SELASA 24 JANUARI 2017
MATARAM—Sebagai Provinsi Kepulauan, Nusa Tenggara Barat memiliki kekayaan objek wisata yang sangat luas dan memiliki potensi serta keindahan luar biasa dibandingkan daerah lain.
![]() |
| Bupati Kabupaten Bima, Hj. Indah Dhamayanti. |
Tapi dari segi pengelolaan, belum bisa dilakukan secara maksimal, khususnya objek wisata yang terdapat di Pulau Sumbawa seperti Kabupaten Bima, Kabupaten Sumbawa, Kabupaten Sumbawa Barat dan Kabupaten Dompu.Pengelolaan objek wisata masih banyak terpusat di Pulau Lombok.
“NTB, bukan saja Pulau Lombok, tapi juga Pulau Sumbawa yang secara luas dan potensi pariwisata juga tidak kalah indah dan jauh lebih luas wilayahnya,” ucap Bupati Kabupaten Bima, Hj. Indah Dhamayanti di Mataram, Selasa (24/1/2017.)
Ia mengatakan, banyak objek wisata di Kabupaten Bima yang memiliki potensi dan keindahan luar biasa dan belum tergarap maksimal, sehingga belum banyak diketahui wisatawan, khususnya wisatawan mancanegara.
Keterbatasan fasilitas dan ketersedian infrastruktur dasar seperti jalan, air bersih dan listrik juga menjadi kendala, termasuk dalam hal promosi masih belum maksimal dilakukan, karena keterbatasan anggaran.
“Untuk itulah Pemprov NTB pada 2017 diminta supaya lebih besar melakukan intervensi pengembangan pariwisata di Pulau Sumbawa, terutama Kabupaten Bima bisa lebih diperbesar, terutama dari sisi penganggaran.”

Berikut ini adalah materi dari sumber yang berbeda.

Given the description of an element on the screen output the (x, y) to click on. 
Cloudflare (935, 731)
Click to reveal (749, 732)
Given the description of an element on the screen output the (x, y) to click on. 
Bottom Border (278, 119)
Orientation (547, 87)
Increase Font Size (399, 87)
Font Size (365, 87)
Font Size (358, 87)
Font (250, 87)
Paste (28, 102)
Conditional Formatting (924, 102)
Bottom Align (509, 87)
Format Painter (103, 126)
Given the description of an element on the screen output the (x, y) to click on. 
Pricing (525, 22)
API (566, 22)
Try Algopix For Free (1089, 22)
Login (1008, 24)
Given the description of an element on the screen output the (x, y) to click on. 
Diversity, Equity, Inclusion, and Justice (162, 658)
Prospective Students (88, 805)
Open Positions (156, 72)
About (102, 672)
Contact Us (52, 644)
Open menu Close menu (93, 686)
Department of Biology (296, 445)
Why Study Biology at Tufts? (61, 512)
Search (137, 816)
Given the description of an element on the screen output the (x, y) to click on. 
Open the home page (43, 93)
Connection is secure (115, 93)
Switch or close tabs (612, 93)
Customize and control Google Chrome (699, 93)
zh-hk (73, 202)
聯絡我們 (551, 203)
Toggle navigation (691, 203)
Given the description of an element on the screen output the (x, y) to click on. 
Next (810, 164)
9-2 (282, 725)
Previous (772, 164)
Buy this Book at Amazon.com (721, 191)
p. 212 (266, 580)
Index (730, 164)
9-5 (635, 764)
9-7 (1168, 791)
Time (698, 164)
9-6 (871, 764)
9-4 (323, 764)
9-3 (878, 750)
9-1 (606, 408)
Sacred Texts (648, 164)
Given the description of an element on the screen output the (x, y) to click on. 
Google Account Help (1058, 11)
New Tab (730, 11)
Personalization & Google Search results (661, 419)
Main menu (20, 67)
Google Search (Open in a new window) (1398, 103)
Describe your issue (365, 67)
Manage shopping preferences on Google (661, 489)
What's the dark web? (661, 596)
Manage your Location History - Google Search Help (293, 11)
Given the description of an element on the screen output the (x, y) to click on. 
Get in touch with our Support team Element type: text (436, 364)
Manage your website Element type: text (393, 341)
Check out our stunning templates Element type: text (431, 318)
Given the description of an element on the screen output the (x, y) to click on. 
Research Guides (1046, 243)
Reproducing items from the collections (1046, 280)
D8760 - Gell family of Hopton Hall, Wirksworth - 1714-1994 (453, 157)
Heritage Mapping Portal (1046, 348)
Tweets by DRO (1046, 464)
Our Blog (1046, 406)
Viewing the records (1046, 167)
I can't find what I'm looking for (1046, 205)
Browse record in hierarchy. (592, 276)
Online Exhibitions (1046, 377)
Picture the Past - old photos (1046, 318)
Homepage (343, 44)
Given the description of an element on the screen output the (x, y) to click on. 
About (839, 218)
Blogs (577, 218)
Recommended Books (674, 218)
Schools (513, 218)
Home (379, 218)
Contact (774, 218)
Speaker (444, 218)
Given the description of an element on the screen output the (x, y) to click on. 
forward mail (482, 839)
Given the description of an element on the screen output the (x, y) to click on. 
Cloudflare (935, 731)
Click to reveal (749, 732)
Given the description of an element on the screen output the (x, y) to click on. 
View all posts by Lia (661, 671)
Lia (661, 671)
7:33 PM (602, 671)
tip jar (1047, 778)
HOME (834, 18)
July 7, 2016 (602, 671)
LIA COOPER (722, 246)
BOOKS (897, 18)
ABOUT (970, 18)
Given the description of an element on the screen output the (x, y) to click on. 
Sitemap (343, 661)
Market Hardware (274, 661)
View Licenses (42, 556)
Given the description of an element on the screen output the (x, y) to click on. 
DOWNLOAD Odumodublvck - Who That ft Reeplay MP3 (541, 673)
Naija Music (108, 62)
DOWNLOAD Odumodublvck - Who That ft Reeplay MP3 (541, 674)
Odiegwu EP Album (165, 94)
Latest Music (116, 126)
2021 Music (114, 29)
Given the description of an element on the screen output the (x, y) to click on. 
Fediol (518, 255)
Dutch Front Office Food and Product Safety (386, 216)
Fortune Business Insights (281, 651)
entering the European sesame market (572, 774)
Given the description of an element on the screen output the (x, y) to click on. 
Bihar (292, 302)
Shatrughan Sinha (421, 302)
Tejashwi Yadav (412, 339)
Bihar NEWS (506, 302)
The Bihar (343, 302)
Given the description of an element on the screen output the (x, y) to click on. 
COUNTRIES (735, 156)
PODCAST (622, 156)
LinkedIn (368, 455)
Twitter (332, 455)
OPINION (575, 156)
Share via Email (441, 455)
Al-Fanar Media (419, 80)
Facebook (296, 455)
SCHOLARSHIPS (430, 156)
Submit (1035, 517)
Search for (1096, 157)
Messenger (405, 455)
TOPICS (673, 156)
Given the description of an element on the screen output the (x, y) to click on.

Dengan promosi yang lebih kencang jelas Indah serta ketersediaan infrastruktur dasar, investor maupun pengusaha mungkin baru akan tertarik menanamkan investasinya di Kabupaten Bima.
“Tidak kalah penting kenyamanan dan keamanan tentu menjadi perhatian baik bagi wisatawan yang datang berlibur maupun yang hendak melakukan investasi, apalagi jelang pelaksanaan sile Samota.”
Sementara itu Kepala Dinas Pariwisata Kabupaten Bima, Ahmad Muis Aalatif mengatakan, sebagai keseriusan Pemkab Kabupaten Bima dalam mendukung kemajuan sektor pariwisata, tahun ini mengalokasikan anggaran senilai 6,9 miliar, fokus melakukan promosi, termasuk perayaan vestival Malengge di Wawo, vestival Kalaki di teluk Bima, lomba perahu dan parade pacuan kuda tradisional.